Hora de mudar o jogo

10/11/2023 Noticias POR: Marino Guerra

Não há no Brasil agricultor profissional que acredita que o solo é uma fonte inesgotável de energia e ele conseguirá render continuamente da mesma maneira safra após safra, sempre entregando altas produtividades.

É inaceitável o conceito de que numa fazenda produtiva, manejar o solo é uma operação simples, basta retirar uma amostra a cada talhão, jogar um calcário e gesso quando der tempo e está feito. Aos que insistirem nesta postura, perder a performance ao longo do ano-safra é somente a primeira consequência, pois sua insistência colocará em risco aquilo que é o mais importante, o valor da propriedade, simplesmente porque sua degradação pode chegar a um ponto em que o custo para revertê-la será alto e longevo.

Quanto antes “mudar o jogo”, melhor, como o produtor da região de Uberaba, Fernando Martins, que lidera o Grupo Chapadão, fez no atual ano ao perceber que, embora utilizasse alta tecnologia de nutrição e defesa, sua produção de soja estava empacada com tendência de declínio, chegando a cair de 75 sacas por hectare para 72 no intervalo de cinco anos.

“O resultado do último ano me deixou inquieto, pois além dos manejos que eu adoto, foi um ano muito positivo sob o ponto de vista climático, então fui buscar conhecimento através de consultores que adotavam manejos disruptivos e encontramos no Rodrigo Buffon, que tem sua base em Goiás, mas trabalha em mais de 300 mil hectares, um caminho que se iniciou num processo de abertura da mente para a adoção de uma visão química, física e biológica, em todas etapas do processo produtivo, não apenas com foco na lavoura, mas também na saúde do solo”, contou Martins.

Logo na primeira visita do consultor na roça, eles foram até uma fazenda localizada no município do Nova Ponte-MG, onde havia sido retirado um canavial de nove cortes em decorrência da alta infestação de colonião, posteriormente foi realizado o plantio direto da soja e em seguida entrou com trigo safrinha, sem realizar qualquer trabalho de descompactação, o que com certeza foi um dos fatores que estavam barrando a expressão produtiva das três culturas.
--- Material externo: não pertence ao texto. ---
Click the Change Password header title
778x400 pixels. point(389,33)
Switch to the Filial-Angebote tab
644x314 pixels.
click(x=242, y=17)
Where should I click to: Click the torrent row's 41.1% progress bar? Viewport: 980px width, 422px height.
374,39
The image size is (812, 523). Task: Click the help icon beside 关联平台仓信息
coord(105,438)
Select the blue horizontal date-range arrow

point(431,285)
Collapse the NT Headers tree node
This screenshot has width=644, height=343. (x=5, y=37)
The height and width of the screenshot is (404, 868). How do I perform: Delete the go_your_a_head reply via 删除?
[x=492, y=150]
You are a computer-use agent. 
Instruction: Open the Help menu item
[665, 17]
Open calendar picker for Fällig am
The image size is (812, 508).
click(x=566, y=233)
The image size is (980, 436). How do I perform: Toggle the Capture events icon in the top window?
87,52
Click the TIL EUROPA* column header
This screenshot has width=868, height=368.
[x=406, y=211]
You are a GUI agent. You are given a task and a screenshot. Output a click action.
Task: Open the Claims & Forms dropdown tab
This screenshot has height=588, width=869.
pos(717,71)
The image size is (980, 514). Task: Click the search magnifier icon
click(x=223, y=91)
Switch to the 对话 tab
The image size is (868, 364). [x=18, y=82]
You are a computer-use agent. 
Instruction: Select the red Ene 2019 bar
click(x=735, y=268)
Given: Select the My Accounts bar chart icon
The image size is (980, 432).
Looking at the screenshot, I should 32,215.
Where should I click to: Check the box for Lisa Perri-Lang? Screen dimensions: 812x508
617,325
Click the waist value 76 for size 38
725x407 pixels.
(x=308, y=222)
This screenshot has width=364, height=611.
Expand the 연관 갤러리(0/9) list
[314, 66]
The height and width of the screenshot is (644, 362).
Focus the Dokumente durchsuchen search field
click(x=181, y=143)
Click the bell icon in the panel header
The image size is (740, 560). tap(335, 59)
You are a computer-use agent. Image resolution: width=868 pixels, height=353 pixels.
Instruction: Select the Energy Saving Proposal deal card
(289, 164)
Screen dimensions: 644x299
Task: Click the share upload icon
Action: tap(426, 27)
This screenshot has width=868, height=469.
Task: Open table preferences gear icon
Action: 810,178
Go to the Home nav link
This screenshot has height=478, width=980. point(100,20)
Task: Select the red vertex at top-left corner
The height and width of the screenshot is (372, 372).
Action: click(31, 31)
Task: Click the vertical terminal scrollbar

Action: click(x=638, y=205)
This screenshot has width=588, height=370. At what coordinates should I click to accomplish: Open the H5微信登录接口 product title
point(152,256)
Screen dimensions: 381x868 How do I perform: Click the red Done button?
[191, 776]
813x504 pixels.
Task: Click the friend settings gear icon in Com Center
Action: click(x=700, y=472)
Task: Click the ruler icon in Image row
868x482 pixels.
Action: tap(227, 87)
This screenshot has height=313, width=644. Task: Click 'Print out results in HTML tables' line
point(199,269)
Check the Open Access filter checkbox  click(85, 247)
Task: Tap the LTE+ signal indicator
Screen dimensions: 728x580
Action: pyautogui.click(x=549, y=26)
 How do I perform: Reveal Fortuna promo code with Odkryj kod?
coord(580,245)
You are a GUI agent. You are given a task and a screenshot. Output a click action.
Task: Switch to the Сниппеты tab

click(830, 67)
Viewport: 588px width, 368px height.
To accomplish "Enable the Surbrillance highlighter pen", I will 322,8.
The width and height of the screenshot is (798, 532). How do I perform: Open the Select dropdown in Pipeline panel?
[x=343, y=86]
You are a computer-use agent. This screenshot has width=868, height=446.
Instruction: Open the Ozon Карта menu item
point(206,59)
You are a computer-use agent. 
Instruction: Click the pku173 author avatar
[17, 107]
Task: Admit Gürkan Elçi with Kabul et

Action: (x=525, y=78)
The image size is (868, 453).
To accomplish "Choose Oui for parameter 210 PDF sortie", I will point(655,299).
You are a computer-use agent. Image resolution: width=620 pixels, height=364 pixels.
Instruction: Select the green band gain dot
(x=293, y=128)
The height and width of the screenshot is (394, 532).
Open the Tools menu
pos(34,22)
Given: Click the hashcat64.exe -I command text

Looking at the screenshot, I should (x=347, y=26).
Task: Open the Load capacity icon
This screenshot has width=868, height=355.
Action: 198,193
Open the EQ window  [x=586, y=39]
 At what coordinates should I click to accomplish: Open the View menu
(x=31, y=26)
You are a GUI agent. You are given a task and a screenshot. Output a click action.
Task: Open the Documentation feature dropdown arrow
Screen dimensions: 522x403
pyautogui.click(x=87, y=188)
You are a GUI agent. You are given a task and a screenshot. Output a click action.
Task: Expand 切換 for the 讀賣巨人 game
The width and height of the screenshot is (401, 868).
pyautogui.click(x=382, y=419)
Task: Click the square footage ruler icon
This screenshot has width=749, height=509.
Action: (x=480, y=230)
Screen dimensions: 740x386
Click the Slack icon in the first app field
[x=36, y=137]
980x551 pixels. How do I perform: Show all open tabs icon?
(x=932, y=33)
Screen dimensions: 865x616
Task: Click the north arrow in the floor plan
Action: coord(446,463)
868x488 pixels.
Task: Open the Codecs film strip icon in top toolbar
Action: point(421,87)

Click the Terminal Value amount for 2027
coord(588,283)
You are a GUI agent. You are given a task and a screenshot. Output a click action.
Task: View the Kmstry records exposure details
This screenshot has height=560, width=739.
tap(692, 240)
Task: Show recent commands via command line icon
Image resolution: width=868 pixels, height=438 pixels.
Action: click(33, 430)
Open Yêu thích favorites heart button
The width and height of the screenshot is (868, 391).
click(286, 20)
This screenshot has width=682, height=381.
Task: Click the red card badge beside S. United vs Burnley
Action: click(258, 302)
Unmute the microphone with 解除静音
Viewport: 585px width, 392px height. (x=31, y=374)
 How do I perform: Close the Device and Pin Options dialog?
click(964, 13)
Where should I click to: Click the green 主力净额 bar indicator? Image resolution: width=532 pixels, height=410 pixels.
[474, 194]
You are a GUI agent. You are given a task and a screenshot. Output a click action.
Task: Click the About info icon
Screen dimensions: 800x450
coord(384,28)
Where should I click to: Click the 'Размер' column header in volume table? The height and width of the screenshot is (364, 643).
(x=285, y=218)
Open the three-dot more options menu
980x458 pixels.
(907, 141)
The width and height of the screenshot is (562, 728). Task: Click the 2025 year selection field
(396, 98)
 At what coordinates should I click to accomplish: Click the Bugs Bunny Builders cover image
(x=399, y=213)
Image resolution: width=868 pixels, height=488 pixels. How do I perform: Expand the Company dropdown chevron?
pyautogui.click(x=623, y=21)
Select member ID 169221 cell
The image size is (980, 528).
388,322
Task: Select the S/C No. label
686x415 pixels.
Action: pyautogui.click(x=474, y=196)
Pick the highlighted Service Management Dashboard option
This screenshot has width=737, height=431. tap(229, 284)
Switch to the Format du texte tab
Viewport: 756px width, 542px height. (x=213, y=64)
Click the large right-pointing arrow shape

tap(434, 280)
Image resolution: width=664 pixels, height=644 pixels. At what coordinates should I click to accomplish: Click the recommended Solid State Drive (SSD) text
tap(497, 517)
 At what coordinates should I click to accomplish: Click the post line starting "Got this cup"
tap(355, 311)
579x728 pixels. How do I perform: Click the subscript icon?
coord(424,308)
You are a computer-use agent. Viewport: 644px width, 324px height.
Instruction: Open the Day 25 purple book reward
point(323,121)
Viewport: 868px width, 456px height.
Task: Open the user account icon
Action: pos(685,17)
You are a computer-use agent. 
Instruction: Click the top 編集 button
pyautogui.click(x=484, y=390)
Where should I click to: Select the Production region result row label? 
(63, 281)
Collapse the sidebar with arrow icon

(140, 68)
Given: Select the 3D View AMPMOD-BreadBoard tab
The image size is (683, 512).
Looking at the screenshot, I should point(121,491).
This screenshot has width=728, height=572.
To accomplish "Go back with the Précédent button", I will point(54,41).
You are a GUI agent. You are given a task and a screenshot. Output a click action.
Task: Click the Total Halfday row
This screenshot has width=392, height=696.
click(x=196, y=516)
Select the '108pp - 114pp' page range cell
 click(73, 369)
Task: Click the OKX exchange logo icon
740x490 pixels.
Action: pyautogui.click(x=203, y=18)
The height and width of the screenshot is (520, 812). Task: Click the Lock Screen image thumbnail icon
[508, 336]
Porém, aquele era somente a ponta do iceberg, como o agricultor conta: “Fomos alertados que 85% das análises de solo têm seus resultados comprometidos em decorrência do processo de retirada das amostras as quais acabam sendo misturadas conforme a profundidade. Então, um filme veio em minha cabeça e percebi que muito provavelmente minha queda de produtividade também era influenciada pela intoxicação das plantas por alumínio em decorrência da execução de uma correção errada”.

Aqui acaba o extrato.